__TÂCHES À RÉALISER__.
1. Extrayez du texte sur la dépendance à la croissance le passage qui va de « III.              Les verrous » à « leur dette publique. ».
2. D'après le texte sur la dépendance à la croissance, pourquoi la plupart des entreprises sont-elles contraintes de croître ?
3. Indiquez si chacune des affirmations suivantes concorde avec le texte sur la dépendance à la croissance, en répondant par oui ou par non et en citant les mots décisifs du texte. (a) Olivier De Schutter plaide pour une généralisation de l'économie sociale et solidaire. (b) Pour attirer les capitaux, les États augmentent leurs impôts sur les sociétés. (c) Le commerce Sud–Sud figure parmi les modèles sur lesquels doit reposer la croissance des pays du Sud.

La croissance, censée garantir la prospérité, produit ainsi épuisement, frustration et perte de sens.

 


 

III.              Les verrous institutionnels et culturels de la dépendance à la croissance

Malgré ces constats, les sociétés contemporaines restent prisonnières d’un modèle fondé sur la croissance. Selon Olivier de Schutter, cette dépendance est entretenue par plusieurs verrous : économiques, politiques, géopolitiques et culturels.

Les verrous macroéconomiques et financiers

Les États, massivement endettés, perçoivent la croissance comme la seule manière de maintenir la soutenabilité de leur dette publique.
Sans croissance, le poids du service de la dette devient insoutenable, ce qui pousse les gouvernements à rechercher désespérément des points de PIB supplémentaires, même au prix de politiques sociales ou environnementales régressives.

Les verrous microéconomiques : la logique du rendement

La plupart des entreprises sont contraintes de croître pour verser des dividendes à leurs investisseurs et conserver leur place sur le marché.
Cette exigence structurelle enferme l’économie dans une logique d’expansion perpétuelle, incompatible avec la soutenabilité écologique.
C’est pourquoi Olivier De Schutter plaide pour une généralisation de l’économie sociale et solidaire, moins dépendante des impératifs de rentabilité à court terme.

Les verrous géopolitiques : rapports Nord–Sud et compétition fiscale

Les États entrent en concurrence pour attirer les capitaux, abaissant leurs impôts sur les sociétés et dérégulant leurs marchés du travail.
Par ailleurs, les pays du Sud revendiquent, à très juste titre, leur droit au développement. Cette croissance nécessaire doit toutefois s’émanciper de la dépendance à la demande du Nord et reposer sur des modèles différents : commerce Sud–Sud, renforcement de la demande intérieure et transition juste.

__LIGNES FOURNIES__.
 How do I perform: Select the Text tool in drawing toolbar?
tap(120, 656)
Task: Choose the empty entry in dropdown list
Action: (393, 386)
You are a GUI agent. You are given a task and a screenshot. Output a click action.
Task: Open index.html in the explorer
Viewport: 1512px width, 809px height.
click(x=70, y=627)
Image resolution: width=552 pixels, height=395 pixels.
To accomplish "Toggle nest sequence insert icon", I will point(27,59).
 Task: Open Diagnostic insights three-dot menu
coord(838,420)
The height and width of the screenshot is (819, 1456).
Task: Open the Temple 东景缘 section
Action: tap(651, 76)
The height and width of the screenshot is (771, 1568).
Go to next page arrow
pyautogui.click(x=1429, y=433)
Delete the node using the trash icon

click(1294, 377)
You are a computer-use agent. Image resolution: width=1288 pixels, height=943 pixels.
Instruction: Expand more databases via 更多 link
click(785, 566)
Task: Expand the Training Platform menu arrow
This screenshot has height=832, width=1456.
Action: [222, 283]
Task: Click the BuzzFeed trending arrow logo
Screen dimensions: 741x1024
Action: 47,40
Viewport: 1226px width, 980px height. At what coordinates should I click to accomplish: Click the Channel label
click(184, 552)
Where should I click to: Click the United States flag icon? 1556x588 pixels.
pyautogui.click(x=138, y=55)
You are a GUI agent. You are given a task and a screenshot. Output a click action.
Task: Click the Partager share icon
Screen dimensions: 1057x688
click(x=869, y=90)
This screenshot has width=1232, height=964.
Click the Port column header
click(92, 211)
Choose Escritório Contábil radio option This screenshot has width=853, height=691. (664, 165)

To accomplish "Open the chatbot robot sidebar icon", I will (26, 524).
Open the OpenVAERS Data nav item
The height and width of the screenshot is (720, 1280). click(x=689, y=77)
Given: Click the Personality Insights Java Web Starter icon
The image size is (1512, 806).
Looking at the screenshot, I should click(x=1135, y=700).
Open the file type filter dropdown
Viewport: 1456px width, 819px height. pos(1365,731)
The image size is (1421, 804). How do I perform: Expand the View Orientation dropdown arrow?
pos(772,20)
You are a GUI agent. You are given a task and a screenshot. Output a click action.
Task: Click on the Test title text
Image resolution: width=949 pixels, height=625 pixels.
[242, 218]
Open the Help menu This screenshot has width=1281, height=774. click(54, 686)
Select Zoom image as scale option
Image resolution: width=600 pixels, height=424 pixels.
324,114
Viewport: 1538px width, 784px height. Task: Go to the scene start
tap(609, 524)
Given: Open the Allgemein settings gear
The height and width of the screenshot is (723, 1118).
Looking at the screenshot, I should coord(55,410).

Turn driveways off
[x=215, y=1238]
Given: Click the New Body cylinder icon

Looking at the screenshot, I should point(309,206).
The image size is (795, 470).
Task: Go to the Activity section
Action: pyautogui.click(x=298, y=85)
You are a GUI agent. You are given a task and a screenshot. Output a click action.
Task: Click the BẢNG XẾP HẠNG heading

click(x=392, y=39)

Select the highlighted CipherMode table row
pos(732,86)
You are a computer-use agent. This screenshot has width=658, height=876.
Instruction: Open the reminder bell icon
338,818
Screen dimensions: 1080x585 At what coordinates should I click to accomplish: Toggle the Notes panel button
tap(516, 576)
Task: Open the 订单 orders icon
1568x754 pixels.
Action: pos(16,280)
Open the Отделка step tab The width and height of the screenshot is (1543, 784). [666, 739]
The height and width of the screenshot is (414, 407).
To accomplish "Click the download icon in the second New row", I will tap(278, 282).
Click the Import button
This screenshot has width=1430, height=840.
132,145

__RÉPONSES PAR TÂCHE__.
1.
III.              Les verrous institutionnels et culturels de la dépendance à la croissance

Malgré ces constats, les sociétés contemporaines restent prisonnières d’un modèle fondé sur la croissance. Selon Olivier de Schutter, cette dépendance est entretenue par plusieurs verrous : économiques, politiques, géopolitiques et culturels.

Les verrous macroéconomiques et financiers

Les États, massivement endettés, perçoivent la croissance comme la seule manière de maintenir la soutenabilité de leur dette publique.

2. Pour verser des dividendes à leurs investisseurs et conserver leur place sur le marché.

3.
(a) Oui : « C’est pourquoi Olivier De Schutter plaide pour une généralisation de l’économie sociale et solidaire ».
(b) Non : « Les États entrent en concurrence pour attirer les capitaux, abaissant leurs impôts sur les sociétés ».
(c) Oui : « reposer sur des modèles différents : commerce Sud–Sud ».